Spanish Bioethics Committee calls euthanasia a murder
According to the Spanish Committee, there are solid health, ethical, legal, economic and social reasons to reject euthanasia and assisted suicide.
Members of the Spanish Bioethics Committee have unanimously opposed a euthanasia bill, warning the country's government that the proposed legislation would oblige doctors to commit murder, Crux reported.
A 74-page report by the committee accountable to the Ministry of Health, Welfare and Equality stated that there are "solid health, ethical, legal, economic and social reasons" to reject euthanasia and assisted suicide.
“The legalization of euthanasia and/or assisted suicide implies the initiation of the devaluing of human life, the frontiers of which are difficult to predict,” the report says.

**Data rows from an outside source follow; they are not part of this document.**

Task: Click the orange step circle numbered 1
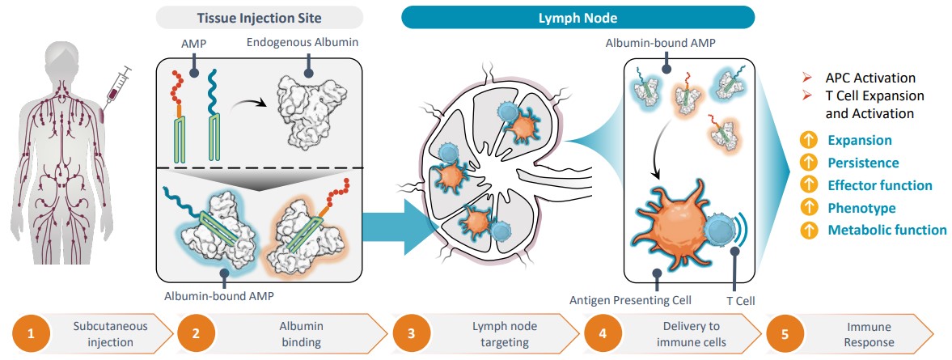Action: (32, 332)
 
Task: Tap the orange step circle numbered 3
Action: (411, 332)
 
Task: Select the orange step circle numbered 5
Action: (785, 332)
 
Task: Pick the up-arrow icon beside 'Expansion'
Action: (807, 141)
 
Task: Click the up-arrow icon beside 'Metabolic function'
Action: (807, 230)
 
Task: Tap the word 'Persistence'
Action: (863, 163)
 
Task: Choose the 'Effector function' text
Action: (880, 185)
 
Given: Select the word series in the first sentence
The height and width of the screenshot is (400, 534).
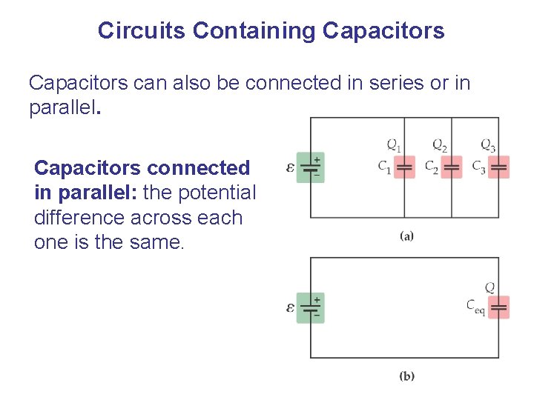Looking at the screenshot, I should pos(386,83).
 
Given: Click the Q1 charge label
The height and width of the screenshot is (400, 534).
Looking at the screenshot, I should pos(394,145).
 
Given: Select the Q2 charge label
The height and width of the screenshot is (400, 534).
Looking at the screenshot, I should pos(440,145).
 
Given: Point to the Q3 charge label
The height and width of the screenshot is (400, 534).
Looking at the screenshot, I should pos(488,145).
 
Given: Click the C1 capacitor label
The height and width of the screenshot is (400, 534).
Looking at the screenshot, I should pos(384,167).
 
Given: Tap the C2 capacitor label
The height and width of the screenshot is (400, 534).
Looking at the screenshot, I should pos(432,167).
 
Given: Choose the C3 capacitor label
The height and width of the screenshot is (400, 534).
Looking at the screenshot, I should pos(479,167).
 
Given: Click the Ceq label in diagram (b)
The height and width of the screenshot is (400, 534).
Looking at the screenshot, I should pos(475,306).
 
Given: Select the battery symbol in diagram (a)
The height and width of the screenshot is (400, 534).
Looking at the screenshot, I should pos(311,167).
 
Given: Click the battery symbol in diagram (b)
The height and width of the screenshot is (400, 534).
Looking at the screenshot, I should pos(311,307).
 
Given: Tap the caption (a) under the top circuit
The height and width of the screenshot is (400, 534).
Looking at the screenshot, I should pos(406,236).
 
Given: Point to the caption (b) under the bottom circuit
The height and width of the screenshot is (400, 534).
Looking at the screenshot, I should pos(406,376).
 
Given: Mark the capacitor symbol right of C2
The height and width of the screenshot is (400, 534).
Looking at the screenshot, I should pos(452,167).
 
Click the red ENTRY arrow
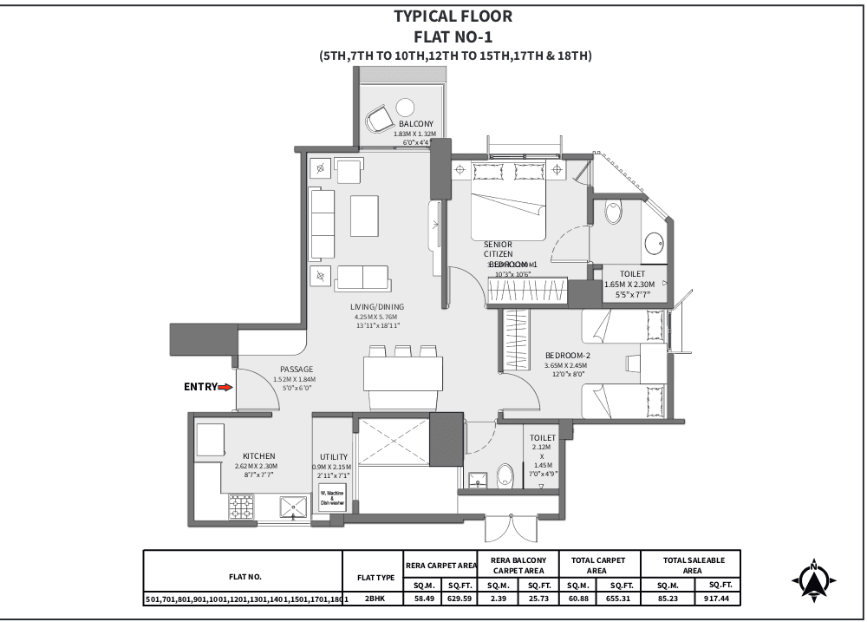tap(226, 388)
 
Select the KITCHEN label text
tap(258, 455)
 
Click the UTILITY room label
tap(334, 457)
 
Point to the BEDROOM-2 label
tap(567, 356)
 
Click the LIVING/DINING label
tap(376, 307)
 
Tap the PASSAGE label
tap(296, 370)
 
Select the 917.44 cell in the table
tap(715, 599)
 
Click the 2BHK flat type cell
tap(374, 599)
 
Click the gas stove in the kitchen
tap(242, 507)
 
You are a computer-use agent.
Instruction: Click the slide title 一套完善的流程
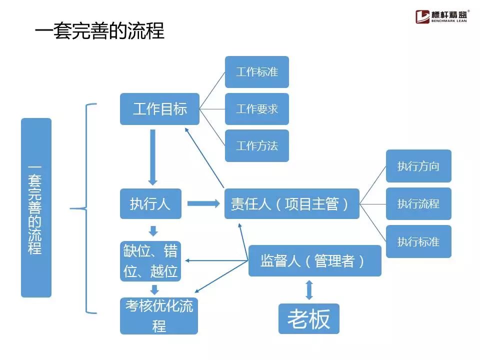[x=100, y=31]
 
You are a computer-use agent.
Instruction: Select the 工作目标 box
[x=160, y=109]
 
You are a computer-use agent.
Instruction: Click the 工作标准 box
[x=256, y=72]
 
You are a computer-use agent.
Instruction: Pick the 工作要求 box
[x=256, y=109]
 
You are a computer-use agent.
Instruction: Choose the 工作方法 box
[x=256, y=146]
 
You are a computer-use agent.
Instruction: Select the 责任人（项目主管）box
[x=292, y=204]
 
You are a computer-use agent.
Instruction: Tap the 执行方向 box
[x=418, y=166]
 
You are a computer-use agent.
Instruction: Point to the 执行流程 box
[x=418, y=204]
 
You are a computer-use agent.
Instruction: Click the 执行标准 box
[x=418, y=242]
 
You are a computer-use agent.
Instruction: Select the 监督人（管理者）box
[x=314, y=260]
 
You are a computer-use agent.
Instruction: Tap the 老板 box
[x=308, y=318]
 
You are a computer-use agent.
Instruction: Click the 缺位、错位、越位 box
[x=151, y=261]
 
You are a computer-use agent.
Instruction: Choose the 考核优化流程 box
[x=159, y=316]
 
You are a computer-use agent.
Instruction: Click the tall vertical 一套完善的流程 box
[x=36, y=208]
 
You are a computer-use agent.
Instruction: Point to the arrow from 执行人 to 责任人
[x=204, y=204]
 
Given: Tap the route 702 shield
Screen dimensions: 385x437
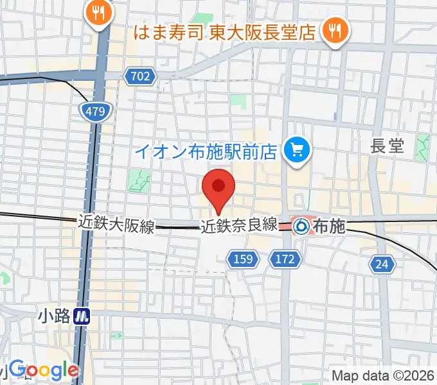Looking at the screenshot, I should [139, 77].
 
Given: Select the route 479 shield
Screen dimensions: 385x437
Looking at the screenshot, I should [94, 112].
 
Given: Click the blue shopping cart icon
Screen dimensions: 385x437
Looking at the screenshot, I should [297, 151].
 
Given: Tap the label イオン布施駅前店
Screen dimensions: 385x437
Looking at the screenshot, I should [206, 152].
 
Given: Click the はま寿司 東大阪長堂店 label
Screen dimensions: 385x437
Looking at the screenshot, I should [224, 31].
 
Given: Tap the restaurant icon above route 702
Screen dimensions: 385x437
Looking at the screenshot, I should [98, 12].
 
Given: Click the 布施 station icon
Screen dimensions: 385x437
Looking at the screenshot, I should [301, 226].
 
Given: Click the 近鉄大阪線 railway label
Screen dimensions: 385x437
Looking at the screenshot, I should [116, 224].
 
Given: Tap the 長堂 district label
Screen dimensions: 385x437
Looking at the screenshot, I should [388, 146].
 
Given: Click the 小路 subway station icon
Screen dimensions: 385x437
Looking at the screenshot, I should [82, 316].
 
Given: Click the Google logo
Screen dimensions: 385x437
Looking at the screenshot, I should [44, 369].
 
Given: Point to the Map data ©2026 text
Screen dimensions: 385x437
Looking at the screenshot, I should [383, 376].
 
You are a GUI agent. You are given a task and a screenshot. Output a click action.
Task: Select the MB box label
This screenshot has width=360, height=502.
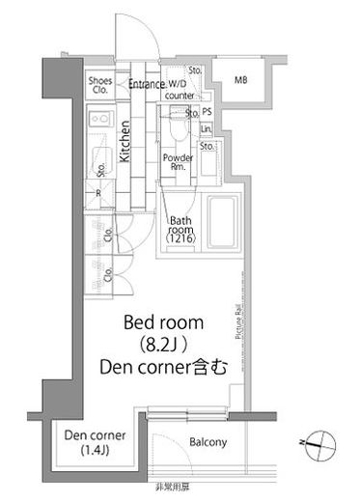pyautogui.click(x=241, y=81)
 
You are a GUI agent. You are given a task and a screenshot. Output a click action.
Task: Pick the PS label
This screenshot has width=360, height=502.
pyautogui.click(x=207, y=112)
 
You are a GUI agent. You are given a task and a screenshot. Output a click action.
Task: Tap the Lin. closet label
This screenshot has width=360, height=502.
pyautogui.click(x=207, y=128)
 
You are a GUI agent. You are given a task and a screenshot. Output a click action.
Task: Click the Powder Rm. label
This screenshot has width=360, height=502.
pyautogui.click(x=177, y=162)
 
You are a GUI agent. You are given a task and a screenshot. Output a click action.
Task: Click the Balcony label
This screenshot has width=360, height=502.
pyautogui.click(x=207, y=443)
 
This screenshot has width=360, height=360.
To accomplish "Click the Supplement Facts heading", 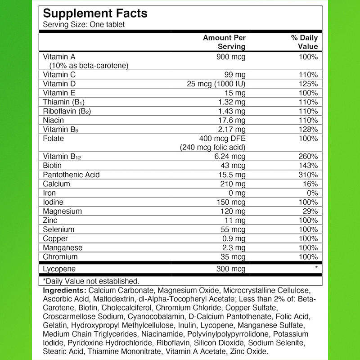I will pyautogui.click(x=95, y=14).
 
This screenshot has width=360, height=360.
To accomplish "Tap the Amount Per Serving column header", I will pyautogui.click(x=224, y=42).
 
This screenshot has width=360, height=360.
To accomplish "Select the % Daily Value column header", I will pyautogui.click(x=305, y=42).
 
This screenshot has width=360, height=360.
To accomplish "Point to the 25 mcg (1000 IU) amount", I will pyautogui.click(x=216, y=84).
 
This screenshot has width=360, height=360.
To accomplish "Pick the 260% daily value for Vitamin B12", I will pyautogui.click(x=308, y=157).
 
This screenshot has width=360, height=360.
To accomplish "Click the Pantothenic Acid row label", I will pyautogui.click(x=71, y=175).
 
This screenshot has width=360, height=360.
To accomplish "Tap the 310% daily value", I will pyautogui.click(x=308, y=175).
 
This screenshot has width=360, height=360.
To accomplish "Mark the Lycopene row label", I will pyautogui.click(x=58, y=269).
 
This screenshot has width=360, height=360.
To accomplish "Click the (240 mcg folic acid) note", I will pyautogui.click(x=213, y=147).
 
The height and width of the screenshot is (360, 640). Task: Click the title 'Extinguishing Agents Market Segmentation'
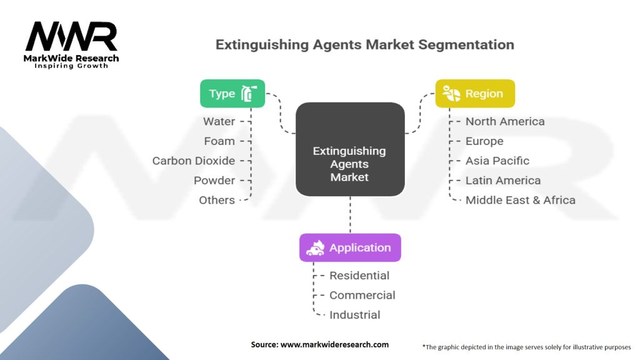coord(365,45)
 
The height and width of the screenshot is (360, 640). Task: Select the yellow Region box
coord(475,94)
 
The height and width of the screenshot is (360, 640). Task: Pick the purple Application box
coord(350,248)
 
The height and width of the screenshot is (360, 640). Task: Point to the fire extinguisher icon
coord(249,94)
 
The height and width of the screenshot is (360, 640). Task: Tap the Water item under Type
coord(219,121)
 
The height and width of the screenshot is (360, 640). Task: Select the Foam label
coord(219,141)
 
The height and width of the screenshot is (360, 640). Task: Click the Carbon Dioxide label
coord(194,161)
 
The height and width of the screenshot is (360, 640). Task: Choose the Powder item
coord(214,181)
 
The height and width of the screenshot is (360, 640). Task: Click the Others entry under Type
coord(217,200)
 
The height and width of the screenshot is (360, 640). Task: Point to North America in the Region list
coord(505,121)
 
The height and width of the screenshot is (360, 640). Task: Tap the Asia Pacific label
coord(497,161)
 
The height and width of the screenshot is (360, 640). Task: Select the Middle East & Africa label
coord(520,200)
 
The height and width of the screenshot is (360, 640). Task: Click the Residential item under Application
coord(359,276)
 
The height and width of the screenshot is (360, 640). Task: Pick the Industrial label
coord(354,315)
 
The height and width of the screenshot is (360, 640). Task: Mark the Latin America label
coord(503,181)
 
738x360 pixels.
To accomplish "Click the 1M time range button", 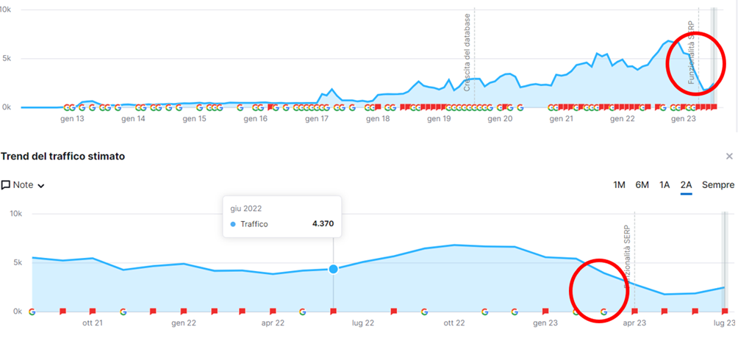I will tap(620, 185).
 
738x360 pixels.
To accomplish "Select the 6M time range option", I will tap(642, 185).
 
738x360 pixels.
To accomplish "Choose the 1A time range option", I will tap(664, 185).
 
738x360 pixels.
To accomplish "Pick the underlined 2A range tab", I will tap(686, 185).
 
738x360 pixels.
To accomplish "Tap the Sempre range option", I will tap(718, 185).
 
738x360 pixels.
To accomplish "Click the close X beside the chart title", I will tap(729, 156).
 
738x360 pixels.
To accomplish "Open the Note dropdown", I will tap(23, 185).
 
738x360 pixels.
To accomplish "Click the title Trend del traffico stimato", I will tap(63, 156).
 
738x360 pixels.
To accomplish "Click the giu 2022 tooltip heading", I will tap(246, 209).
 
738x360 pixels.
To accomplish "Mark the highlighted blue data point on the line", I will tap(334, 269).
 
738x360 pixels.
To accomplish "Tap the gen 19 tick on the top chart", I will tap(439, 119).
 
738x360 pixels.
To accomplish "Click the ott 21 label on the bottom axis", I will tap(91, 323).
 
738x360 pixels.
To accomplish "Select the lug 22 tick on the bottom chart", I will tap(363, 323).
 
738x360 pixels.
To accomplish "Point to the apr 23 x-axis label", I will tap(634, 323).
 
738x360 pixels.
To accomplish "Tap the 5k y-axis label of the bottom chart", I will tap(15, 262).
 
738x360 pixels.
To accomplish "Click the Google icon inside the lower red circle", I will tap(604, 312).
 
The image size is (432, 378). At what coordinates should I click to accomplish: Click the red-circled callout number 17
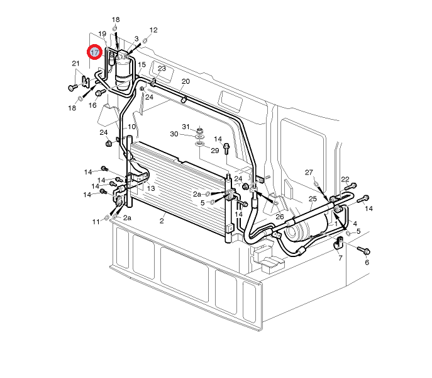[94, 52]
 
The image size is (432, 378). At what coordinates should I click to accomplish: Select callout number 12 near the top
[153, 30]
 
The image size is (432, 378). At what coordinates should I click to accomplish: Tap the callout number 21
[75, 64]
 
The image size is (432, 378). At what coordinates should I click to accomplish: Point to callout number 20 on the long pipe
[186, 81]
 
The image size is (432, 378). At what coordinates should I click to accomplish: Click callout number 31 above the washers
[186, 127]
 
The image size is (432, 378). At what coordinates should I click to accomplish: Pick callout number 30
[174, 134]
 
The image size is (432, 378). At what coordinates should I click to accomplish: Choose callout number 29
[215, 151]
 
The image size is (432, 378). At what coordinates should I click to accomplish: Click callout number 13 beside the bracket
[151, 188]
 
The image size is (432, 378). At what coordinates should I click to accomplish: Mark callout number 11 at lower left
[96, 222]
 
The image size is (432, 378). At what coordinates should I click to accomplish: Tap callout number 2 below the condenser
[162, 221]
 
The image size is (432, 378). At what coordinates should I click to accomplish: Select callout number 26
[280, 217]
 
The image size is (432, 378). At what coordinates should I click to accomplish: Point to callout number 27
[309, 172]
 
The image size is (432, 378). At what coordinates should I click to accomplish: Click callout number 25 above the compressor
[313, 199]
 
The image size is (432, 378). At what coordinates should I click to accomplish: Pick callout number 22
[345, 180]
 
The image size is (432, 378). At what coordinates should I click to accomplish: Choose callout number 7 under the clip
[340, 258]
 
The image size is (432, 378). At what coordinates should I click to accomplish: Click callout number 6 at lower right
[367, 262]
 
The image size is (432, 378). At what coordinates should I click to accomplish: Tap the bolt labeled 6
[363, 250]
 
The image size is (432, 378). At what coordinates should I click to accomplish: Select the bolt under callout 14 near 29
[226, 149]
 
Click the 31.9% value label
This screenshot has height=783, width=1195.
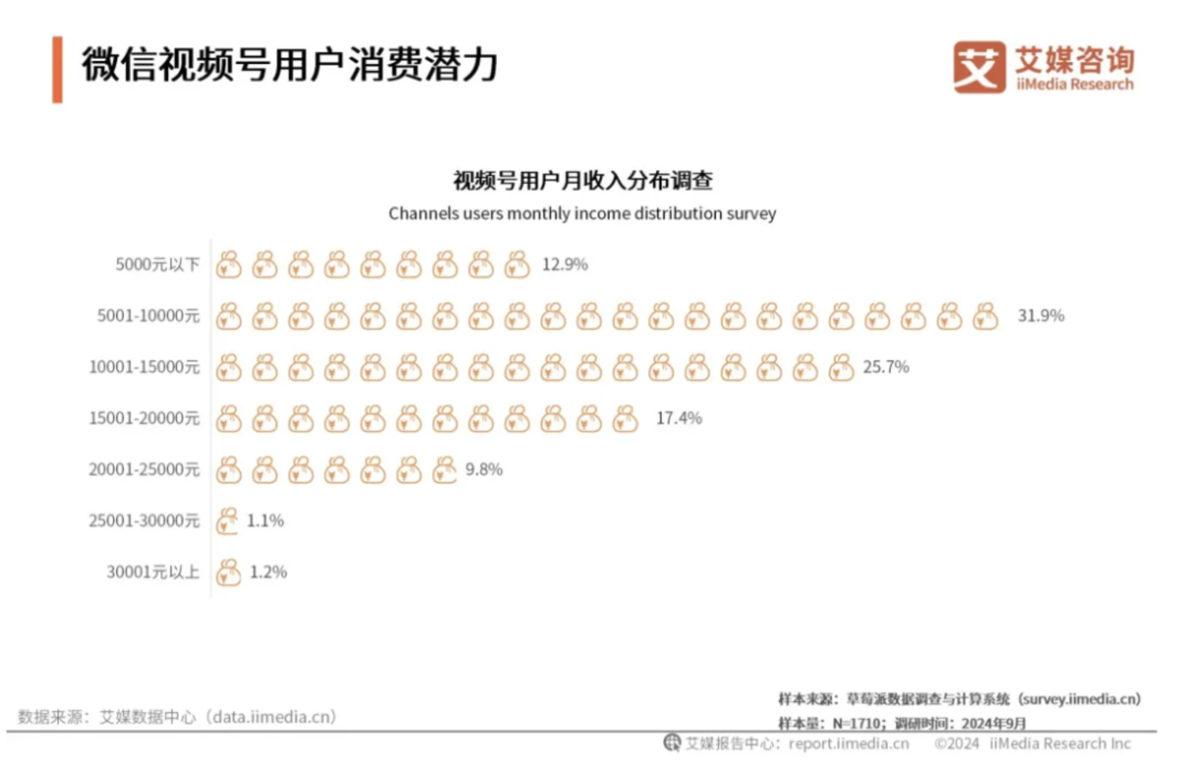point(1040,316)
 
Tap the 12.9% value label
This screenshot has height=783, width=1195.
point(565,265)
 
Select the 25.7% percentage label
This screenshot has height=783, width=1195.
point(886,368)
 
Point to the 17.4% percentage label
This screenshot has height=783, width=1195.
point(678,419)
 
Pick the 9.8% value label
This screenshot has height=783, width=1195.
point(483,470)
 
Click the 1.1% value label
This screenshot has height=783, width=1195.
point(265,521)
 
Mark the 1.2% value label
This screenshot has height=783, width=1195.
point(268,573)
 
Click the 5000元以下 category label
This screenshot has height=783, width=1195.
point(157,265)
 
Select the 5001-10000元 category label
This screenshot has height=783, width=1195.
point(148,316)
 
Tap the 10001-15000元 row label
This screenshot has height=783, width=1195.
point(144,368)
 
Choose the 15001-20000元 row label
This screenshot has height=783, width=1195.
point(144,419)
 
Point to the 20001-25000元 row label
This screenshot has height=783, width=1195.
point(144,470)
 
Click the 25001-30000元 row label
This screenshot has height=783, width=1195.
point(144,521)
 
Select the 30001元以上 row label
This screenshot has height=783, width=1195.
point(152,573)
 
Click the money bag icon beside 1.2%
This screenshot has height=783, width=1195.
point(228,573)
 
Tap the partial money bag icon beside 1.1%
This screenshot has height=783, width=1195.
point(226,521)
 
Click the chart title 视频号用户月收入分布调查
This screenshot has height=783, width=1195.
point(583,181)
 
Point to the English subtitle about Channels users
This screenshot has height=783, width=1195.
point(582,214)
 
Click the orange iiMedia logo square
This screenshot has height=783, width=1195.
point(979,67)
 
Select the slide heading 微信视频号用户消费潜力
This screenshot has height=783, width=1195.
point(290,66)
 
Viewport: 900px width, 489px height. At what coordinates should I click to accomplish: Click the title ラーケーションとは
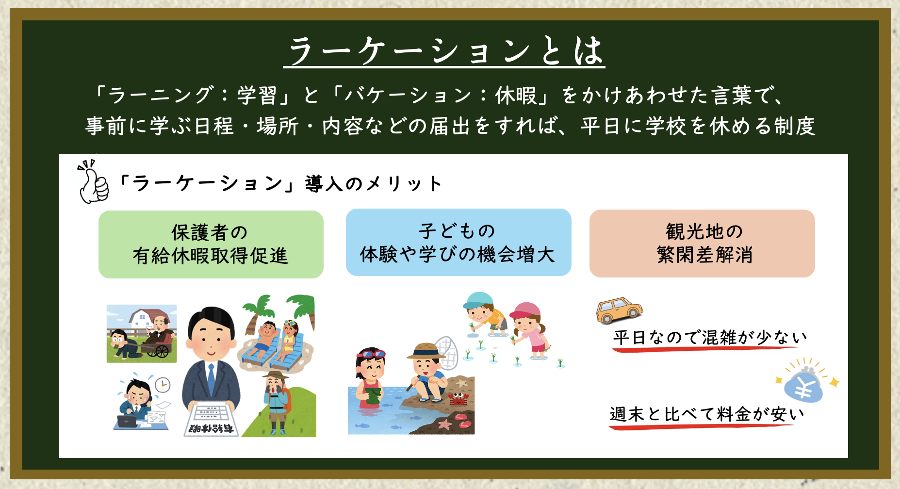444,51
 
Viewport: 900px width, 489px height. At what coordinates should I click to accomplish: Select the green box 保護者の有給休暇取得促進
211,244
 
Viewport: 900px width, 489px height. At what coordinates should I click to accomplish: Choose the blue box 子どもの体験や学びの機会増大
458,243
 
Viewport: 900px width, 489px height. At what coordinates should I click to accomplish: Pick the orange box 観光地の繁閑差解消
702,244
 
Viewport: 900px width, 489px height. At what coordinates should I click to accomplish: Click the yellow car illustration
619,310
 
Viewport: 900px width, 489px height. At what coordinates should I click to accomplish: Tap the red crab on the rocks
457,399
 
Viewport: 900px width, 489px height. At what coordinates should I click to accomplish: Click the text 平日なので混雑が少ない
710,337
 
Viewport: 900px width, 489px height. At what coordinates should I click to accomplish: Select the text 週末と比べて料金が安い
707,414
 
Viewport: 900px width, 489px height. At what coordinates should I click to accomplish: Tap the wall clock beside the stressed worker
163,385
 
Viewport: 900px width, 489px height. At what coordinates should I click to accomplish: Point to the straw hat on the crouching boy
426,351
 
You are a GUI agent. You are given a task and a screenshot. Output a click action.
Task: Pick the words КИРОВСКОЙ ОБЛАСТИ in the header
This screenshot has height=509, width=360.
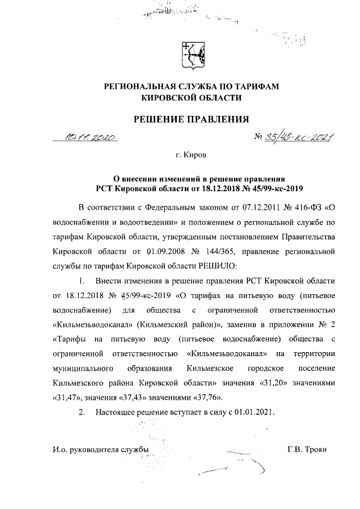point(191,98)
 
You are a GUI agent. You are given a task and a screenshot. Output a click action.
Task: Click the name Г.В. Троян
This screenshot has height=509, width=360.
point(307,449)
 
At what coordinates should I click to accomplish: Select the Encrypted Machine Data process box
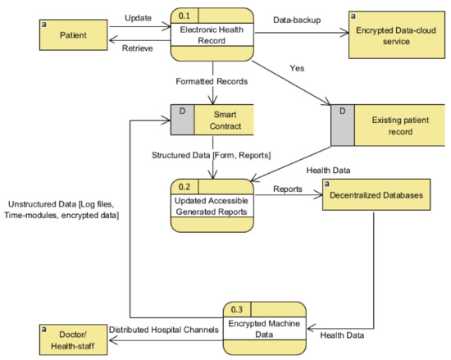pyautogui.click(x=264, y=327)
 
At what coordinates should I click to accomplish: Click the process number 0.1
pyautogui.click(x=185, y=14)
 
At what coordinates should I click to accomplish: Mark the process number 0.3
pyautogui.click(x=237, y=308)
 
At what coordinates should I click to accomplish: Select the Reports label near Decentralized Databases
pyautogui.click(x=287, y=188)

The document says that “euthanasia and assisted suicide are not signs of progress but rather a regression of civilization,” and “in the context in which the value of human life is often conditioned by criteria of social utility, economic interest, family responsibilities ... the legalization of early death would add a new set of problems."
The committee recommended that instead of enshrining euthanasia as a right, the government should instead draw up a protocol for "palliative sedation" to deal with cases of extreme suffering.
Members of the organization also warned the government that a euthanasia law would give a new "power of death" to medical professionals, whose role in healing the sick would be "substantially altered" by a duty to kill or assist in suicides.
Earlier, the UOJ wrote that according to the study, 20 people a day commit euthanasia in the Netherlands.